Ah yes, those long Muslim knives – close kin of the Jewish ones we use to kill Christian children for the blood we need to bake matzot.

And on his website designed for his attempt to gain a seat in the US Senate we find a xenophobic anti-Muslim invective that makes it understandable why the English Defence League will be welcoming him with open arms:

“Here's something to think about the next time you are watching some American institution being obliterated by suicide bombers or some other assault designed to vanquish our nation:
Where were you when
• Taxi drivers in San Diego blocked an entire sidewalk while they rolled out carpets and bowed down to Mecca?
• Dearborne, Michigan is forced to endure the horrific blasts from ubiquitous mosques dotting the city, FIVE TIMES DAILY?
• Harvard University spends public money on foot baths for use before Muslim prayers?”

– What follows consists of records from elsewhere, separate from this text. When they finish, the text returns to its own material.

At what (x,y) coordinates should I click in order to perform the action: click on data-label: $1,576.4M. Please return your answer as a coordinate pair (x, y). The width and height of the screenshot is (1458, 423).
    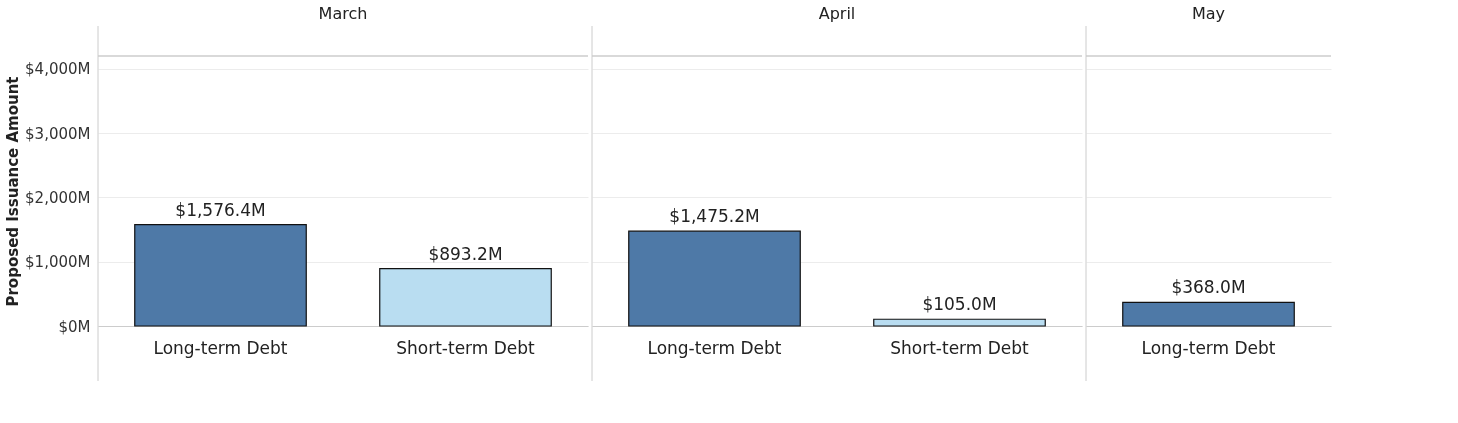
    Looking at the image, I should click on (220, 210).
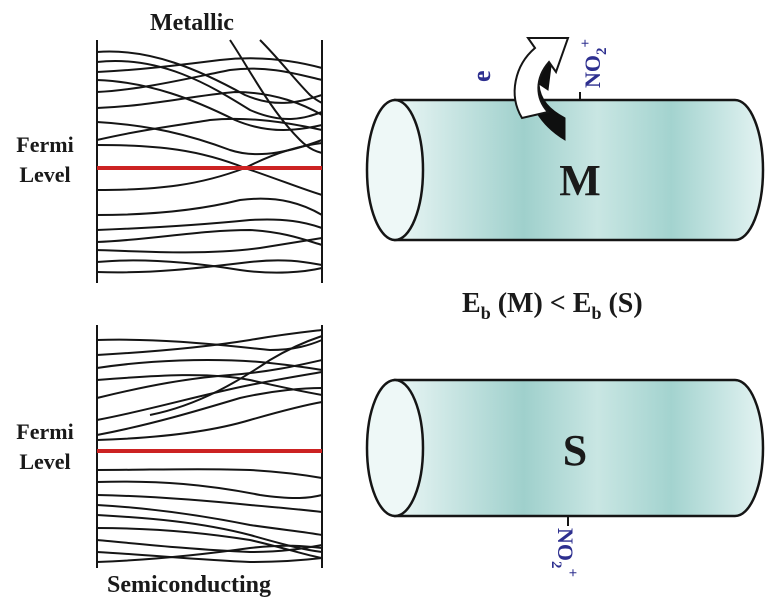 This screenshot has width=765, height=605. I want to click on adsorbate-no2-bottom: NO2+, so click(564, 552).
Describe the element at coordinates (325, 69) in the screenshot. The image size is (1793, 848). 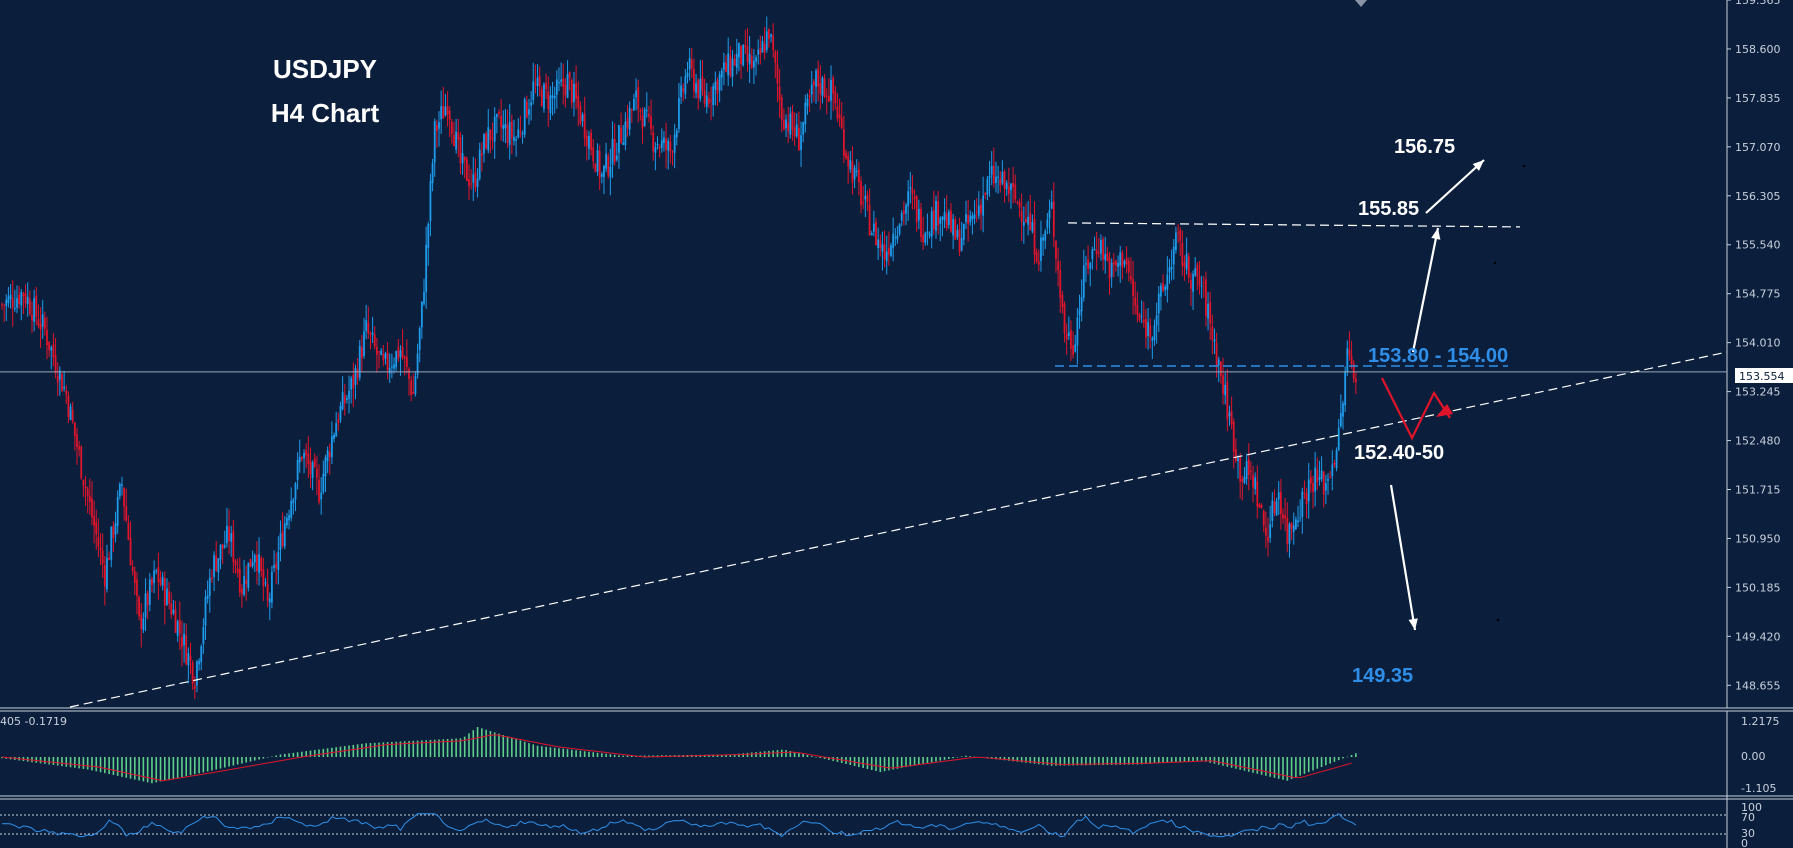
I see `chart-title: USDJPY` at that location.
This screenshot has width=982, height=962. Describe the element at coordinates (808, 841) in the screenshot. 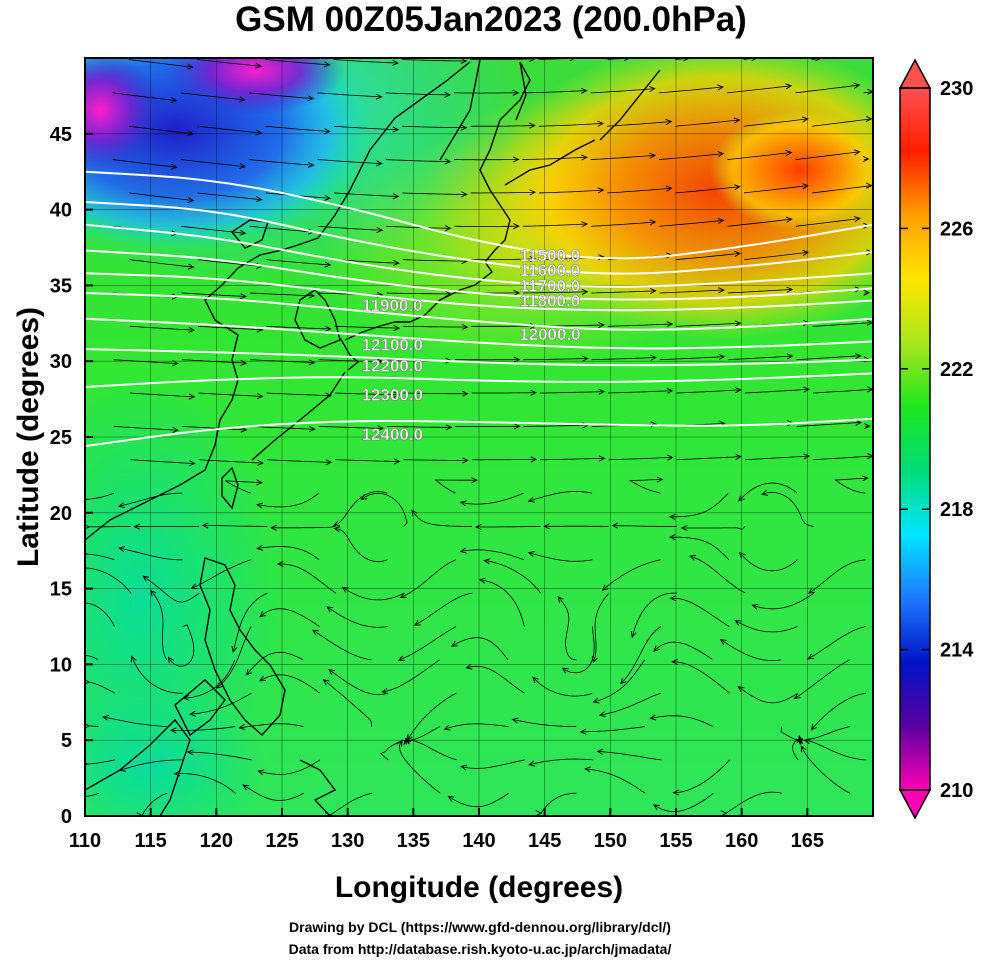

I see `x-tick-label: 165` at that location.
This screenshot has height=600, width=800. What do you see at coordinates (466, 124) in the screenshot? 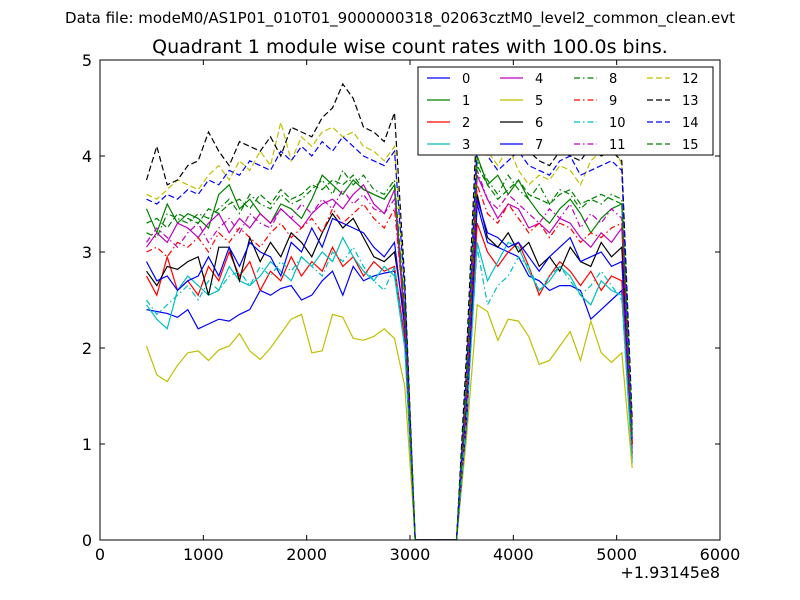
I see `legend-label-2: 2` at bounding box center [466, 124].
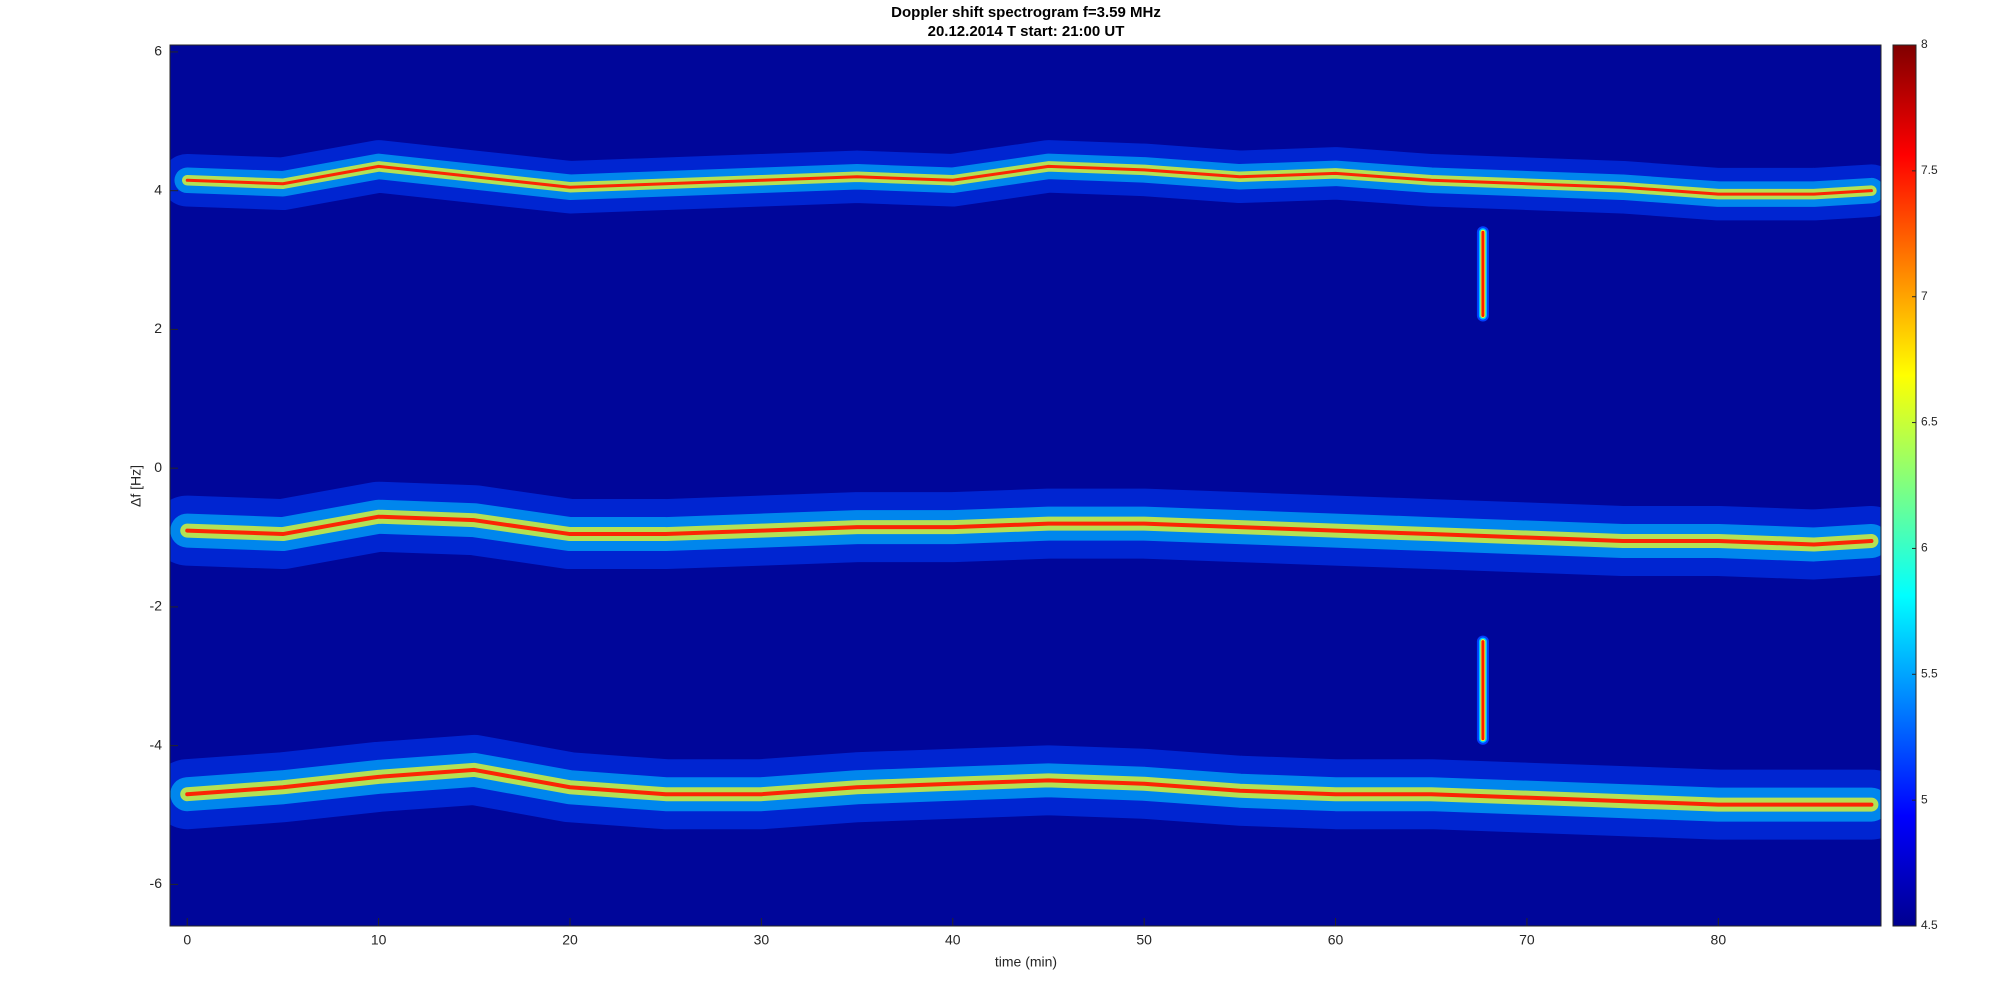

There is much more in this nauseating vein in his published remarks – and it is hard to believe that all of this is not an incitement to hatred. I normally find myself passionately defending the principle of free speech – even for views which appal me. But in this case I have begun to ask myself the question: if this surfing rabbi is headed in our direction on a tide of noxious effluent that is promoting hatred towards Muslims, shouldn’t the Board of Deputies be petitioning the Home Secretary to ban Rabbi Shifren from entering the UK just as they have petitioned on other occasions for the banning of certain extremist Islamic hate-mongers?

You can’t ban someone for the shame they will bring on the bruised good name of Judaism – but incitement to hatred is something else.